** Opening THE DATA block **
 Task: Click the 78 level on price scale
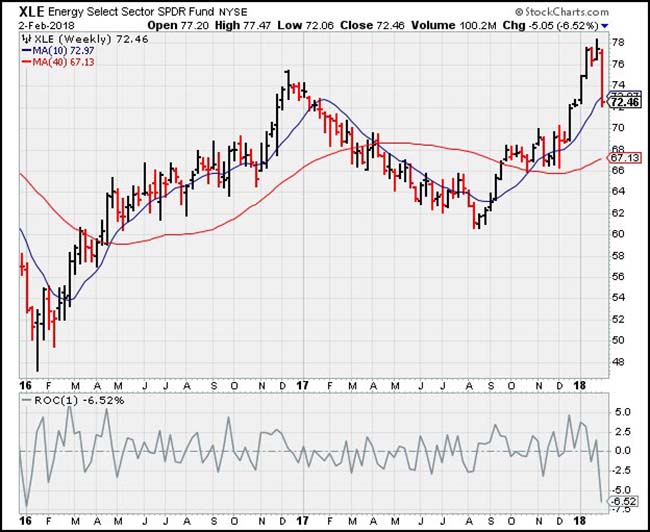[x=618, y=42]
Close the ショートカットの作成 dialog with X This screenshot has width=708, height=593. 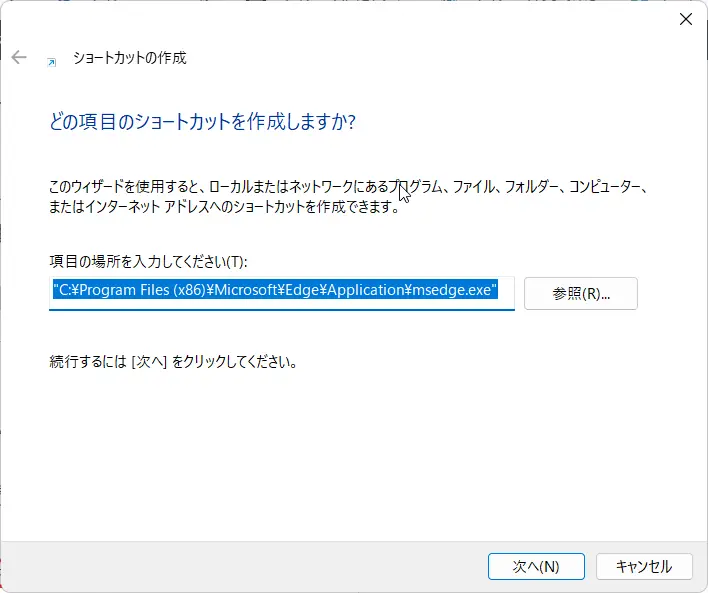686,19
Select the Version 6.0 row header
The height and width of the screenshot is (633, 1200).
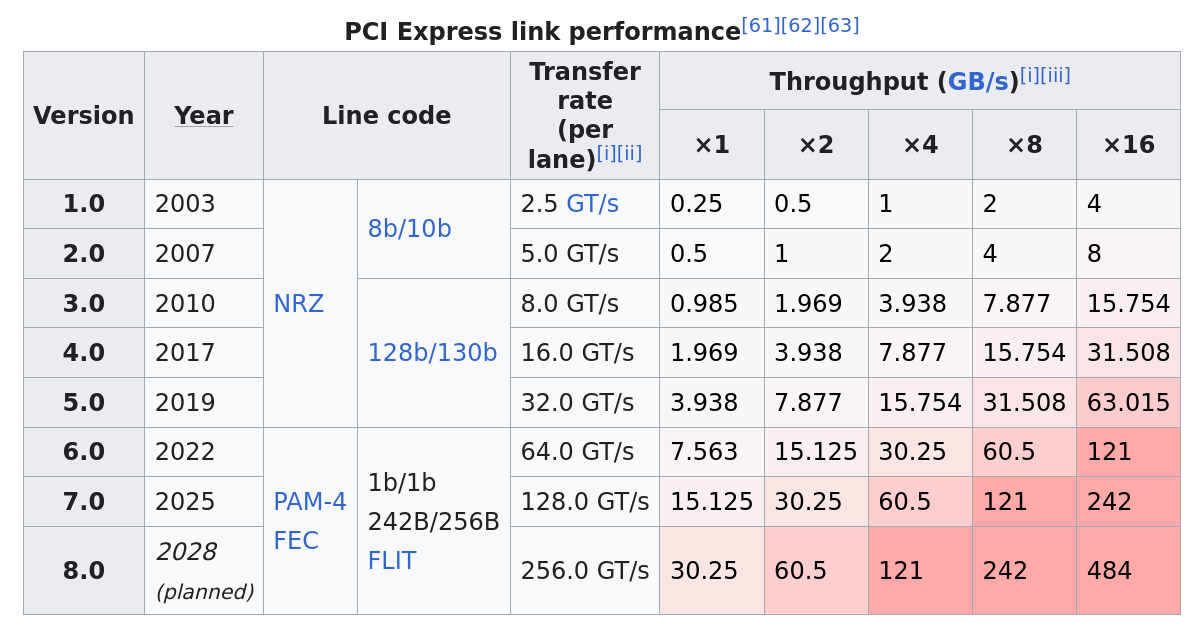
** Closing THE DATA block **
_WORK INSTRUCTION_
Take only the line containing "Select the Version 6.0 row header" and every line after it to the end of the entries, and copy them exactly, pictures excluded.

_ANSWER TO THIS PROBLEM_
Select the Version 6.0 row header
The height and width of the screenshot is (633, 1200).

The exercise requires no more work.